I spent half the day in the attic, going through old boxes, trying to find large plastic objects that involve babies. Swings, bouncy chairs, bath stuff. I moved one of the nursing gliders downstairs. I sorted through a stack of credit card offers and coupons and promotional brochures, and threw most of it away. I changed 2 old lightbulbs and tried to repair a broken fan. I cleaned out my car.
The place will be ready.
Will I?
On the surface, everything is normal, but there’s going to be another person in the family in 2 days. Another creature to care for and love. A whole new family dynamic. Another mouth to feed. Another kid to send to college. I am excited about all of this, and I know I can handle it, but my anxiety levels are increasing every hour.
We still do not have a name. We both want this love-at-first-sight moment, like we had with the names Jack and Charlie, but nothing so far grabs us by the guts. We had narrowed it to 2 or 3, but none of them popped, and now we’re back on websites, adding new ones to the list, and sort of counting on something popping when we meet him in the hospital. I can’t really imagine what that would be. Like if he comes out with red hair and a tiny penis, I guess that means we pick the most Irish of the choices?
I always thought I’d pick super unique names for my children. Creative, offbeat, SEO-friendly names. But we ended up going so traditional with our first two.
Sort of a microcosm for larger trends in our lives. Such hopes and dreams for an unconventional life filled with travel and adventure, but we end up living in the suburbs of Connecticut saddled with student loans, 3 kids, a minivan and a mortgage. No one forced this on us. It was all by choice. Because this isn’t actually all that bad. There’s a reason it’s a cliche; it’s the good life.
Jack came running up to me today with a newborn diaper in his hands. “Look, Daddy, look!” It was so tiny I almost teared up.
Should we go a little off the reservation with this name? Invent something new? Something cool? Or is that just something reserved for celebrities and people having mid-life crises?

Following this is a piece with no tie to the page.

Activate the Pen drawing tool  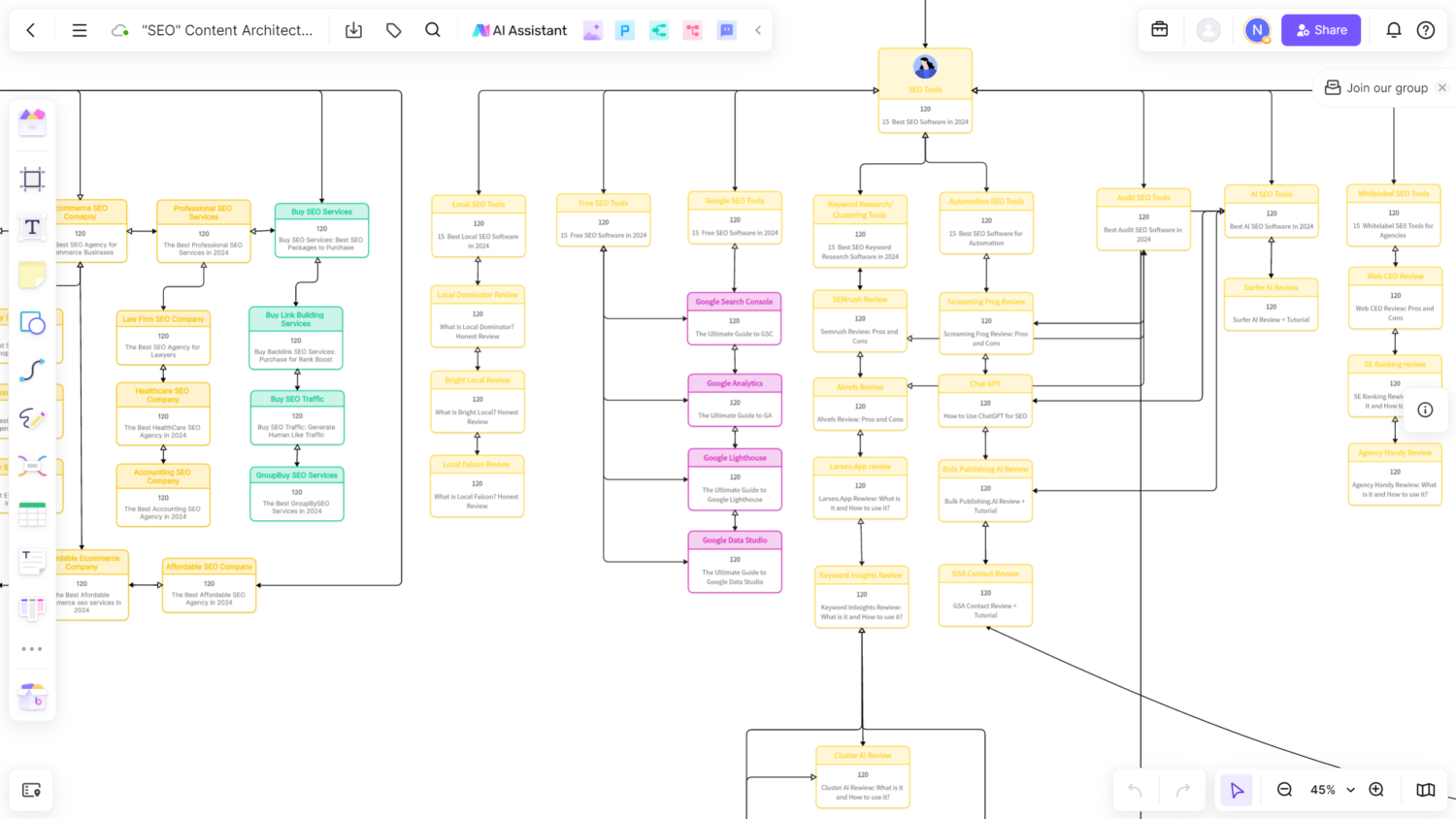[32, 418]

Is choosing a name really the source of my anxiety? Or is it representative of something larger? We’re no longer the fun young parents that just moved to the suburbs. Old people have 3 kids.
Or maybe it’s that I’m really worried that I won’t find him as special as my first two, that I don’t have enough love to go around? If I can’t even find the time and energy over 40 weeks to focus and select a name, what does that say about me as a parent? I’ve heard this is a common fear among women, this idea that they won’t have enough love to go around. I’ve not felt that before now, but maybe, like most men, I bury my feelings. I actively choose not to listen to them, but try to find some way to distract myself.
Tomorrow I need to clean out the garage, cut the grass and weed the mulch beds. I might even split some wood.
Gotta have the place ready for winter.